§ **Your task**
Each entry below must appear in the answer exactly as written.

____ Exercise material

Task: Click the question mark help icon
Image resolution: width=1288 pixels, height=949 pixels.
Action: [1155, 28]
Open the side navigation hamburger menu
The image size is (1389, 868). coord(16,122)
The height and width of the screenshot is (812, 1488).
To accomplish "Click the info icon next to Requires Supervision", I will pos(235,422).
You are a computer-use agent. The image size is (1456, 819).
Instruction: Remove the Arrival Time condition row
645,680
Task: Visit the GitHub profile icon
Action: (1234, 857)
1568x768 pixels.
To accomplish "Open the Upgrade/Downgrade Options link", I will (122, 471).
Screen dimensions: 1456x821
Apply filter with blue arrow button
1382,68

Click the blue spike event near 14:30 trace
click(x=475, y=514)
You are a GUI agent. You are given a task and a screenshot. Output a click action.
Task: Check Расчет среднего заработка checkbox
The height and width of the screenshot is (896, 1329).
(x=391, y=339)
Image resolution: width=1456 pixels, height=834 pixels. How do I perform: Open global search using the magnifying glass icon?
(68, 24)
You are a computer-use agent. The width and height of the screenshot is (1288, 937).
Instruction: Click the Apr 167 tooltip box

________

§ **Result below**
Task: Click the question mark help icon
Image resolution: width=1288 pixels, height=949 pixels.
Action: [1155, 28]
Open the side navigation hamburger menu
The image size is (1389, 868). coord(16,122)
The height and width of the screenshot is (812, 1488).
To accomplish "Click the info icon next to Requires Supervision", I will pos(235,422).
You are a computer-use agent. The image size is (1456, 819).
Instruction: Remove the Arrival Time condition row
645,680
Task: Visit the GitHub profile icon
Action: (1234, 857)
1568x768 pixels.
To accomplish "Open the Upgrade/Downgrade Options link", I will (122, 471).
Screen dimensions: 1456x821
Apply filter with blue arrow button
1382,68

Click the blue spike event near 14:30 trace
click(x=475, y=514)
You are a GUI agent. You are given a task and a screenshot. Output a click action.
Task: Check Расчет среднего заработка checkbox
The height and width of the screenshot is (896, 1329).
(x=391, y=339)
Image resolution: width=1456 pixels, height=834 pixels. How do I perform: Open global search using the magnifying glass icon?
(68, 24)
You are a computer-use agent. The width and height of the screenshot is (1288, 937).
Instruction: Click the Apr 167 tooltip box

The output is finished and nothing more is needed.